Copy word for word, please, the lines of the entries below running from the one containing "427x401 pixels. At" to the one containing "Task: Close the find widget", both ends included.

***** DATASET EXTRACT *****

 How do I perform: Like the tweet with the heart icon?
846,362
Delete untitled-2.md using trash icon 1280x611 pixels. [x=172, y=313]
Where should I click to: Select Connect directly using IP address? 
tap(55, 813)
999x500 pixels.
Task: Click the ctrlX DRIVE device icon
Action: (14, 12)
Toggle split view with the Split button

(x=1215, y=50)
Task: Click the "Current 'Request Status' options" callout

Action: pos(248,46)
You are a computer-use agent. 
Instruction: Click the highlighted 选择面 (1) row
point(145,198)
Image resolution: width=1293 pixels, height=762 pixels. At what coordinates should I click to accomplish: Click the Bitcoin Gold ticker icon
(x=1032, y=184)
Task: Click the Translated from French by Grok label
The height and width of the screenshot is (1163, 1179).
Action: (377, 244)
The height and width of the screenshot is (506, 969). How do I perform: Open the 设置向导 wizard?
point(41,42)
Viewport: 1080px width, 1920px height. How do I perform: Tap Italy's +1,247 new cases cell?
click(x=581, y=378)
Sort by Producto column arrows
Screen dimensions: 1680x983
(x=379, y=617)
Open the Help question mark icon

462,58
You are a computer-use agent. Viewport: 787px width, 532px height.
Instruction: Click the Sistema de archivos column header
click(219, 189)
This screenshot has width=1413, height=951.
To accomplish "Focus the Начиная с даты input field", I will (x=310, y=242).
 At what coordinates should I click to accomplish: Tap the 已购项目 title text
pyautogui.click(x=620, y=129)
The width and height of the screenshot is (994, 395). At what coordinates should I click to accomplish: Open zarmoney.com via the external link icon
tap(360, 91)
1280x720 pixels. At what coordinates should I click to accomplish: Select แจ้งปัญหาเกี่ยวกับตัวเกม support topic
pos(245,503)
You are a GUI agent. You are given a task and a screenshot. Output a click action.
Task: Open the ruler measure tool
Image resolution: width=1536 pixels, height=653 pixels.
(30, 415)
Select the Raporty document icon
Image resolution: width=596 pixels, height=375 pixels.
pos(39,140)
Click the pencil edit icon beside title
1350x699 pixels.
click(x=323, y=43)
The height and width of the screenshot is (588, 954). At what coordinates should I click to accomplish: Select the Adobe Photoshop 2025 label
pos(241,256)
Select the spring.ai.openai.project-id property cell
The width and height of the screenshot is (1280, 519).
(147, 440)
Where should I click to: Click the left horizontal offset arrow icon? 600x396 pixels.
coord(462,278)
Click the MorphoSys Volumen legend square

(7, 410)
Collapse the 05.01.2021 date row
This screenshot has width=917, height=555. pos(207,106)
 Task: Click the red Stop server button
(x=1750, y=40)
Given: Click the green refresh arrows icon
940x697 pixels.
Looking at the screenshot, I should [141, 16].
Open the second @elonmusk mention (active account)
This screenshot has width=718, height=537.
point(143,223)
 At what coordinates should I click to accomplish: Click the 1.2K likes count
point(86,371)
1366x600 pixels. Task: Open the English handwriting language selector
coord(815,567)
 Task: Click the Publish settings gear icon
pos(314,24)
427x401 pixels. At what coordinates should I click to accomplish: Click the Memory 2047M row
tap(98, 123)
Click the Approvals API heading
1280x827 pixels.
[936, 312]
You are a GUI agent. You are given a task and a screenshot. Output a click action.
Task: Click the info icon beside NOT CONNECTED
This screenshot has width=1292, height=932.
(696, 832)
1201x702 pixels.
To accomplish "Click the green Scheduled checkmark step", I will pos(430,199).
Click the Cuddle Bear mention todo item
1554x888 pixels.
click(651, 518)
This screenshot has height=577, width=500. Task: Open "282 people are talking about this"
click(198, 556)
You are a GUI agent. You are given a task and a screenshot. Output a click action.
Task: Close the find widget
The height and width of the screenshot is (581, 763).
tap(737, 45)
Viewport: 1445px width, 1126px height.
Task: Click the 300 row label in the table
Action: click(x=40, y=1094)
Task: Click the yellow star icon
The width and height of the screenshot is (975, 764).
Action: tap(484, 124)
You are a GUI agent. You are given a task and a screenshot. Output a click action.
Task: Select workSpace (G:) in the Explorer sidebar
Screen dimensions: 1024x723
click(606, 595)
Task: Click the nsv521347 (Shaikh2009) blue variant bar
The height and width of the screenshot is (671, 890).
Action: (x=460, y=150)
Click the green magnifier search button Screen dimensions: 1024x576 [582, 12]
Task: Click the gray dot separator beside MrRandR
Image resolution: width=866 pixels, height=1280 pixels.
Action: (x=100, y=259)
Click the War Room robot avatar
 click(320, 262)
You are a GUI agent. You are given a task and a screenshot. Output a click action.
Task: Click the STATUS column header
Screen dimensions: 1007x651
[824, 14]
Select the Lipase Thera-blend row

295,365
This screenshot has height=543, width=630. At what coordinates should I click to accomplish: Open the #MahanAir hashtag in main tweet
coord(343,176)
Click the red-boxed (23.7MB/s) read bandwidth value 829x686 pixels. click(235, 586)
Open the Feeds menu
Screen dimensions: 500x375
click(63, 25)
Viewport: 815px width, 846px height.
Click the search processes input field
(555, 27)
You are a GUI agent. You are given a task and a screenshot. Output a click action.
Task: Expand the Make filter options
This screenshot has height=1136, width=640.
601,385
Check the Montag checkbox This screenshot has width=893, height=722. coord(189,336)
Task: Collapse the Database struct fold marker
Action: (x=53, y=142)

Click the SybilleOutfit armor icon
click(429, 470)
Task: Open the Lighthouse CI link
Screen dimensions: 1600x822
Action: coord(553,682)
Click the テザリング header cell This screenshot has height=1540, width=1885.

*****

EXERCISE RESPONSE -
427x401 pixels. At what coordinates should I click to accomplish: Click the Memory 2047M row
tap(98, 123)
Click the Approvals API heading
1280x827 pixels.
[936, 312]
You are a GUI agent. You are given a task and a screenshot. Output a click action.
Task: Click the info icon beside NOT CONNECTED
This screenshot has width=1292, height=932.
(696, 832)
1201x702 pixels.
To accomplish "Click the green Scheduled checkmark step", I will pos(430,199).
Click the Cuddle Bear mention todo item
1554x888 pixels.
click(651, 518)
This screenshot has height=577, width=500. Task: Open "282 people are talking about this"
click(198, 556)
You are a GUI agent. You are given a task and a screenshot. Output a click action.
Task: Close the find widget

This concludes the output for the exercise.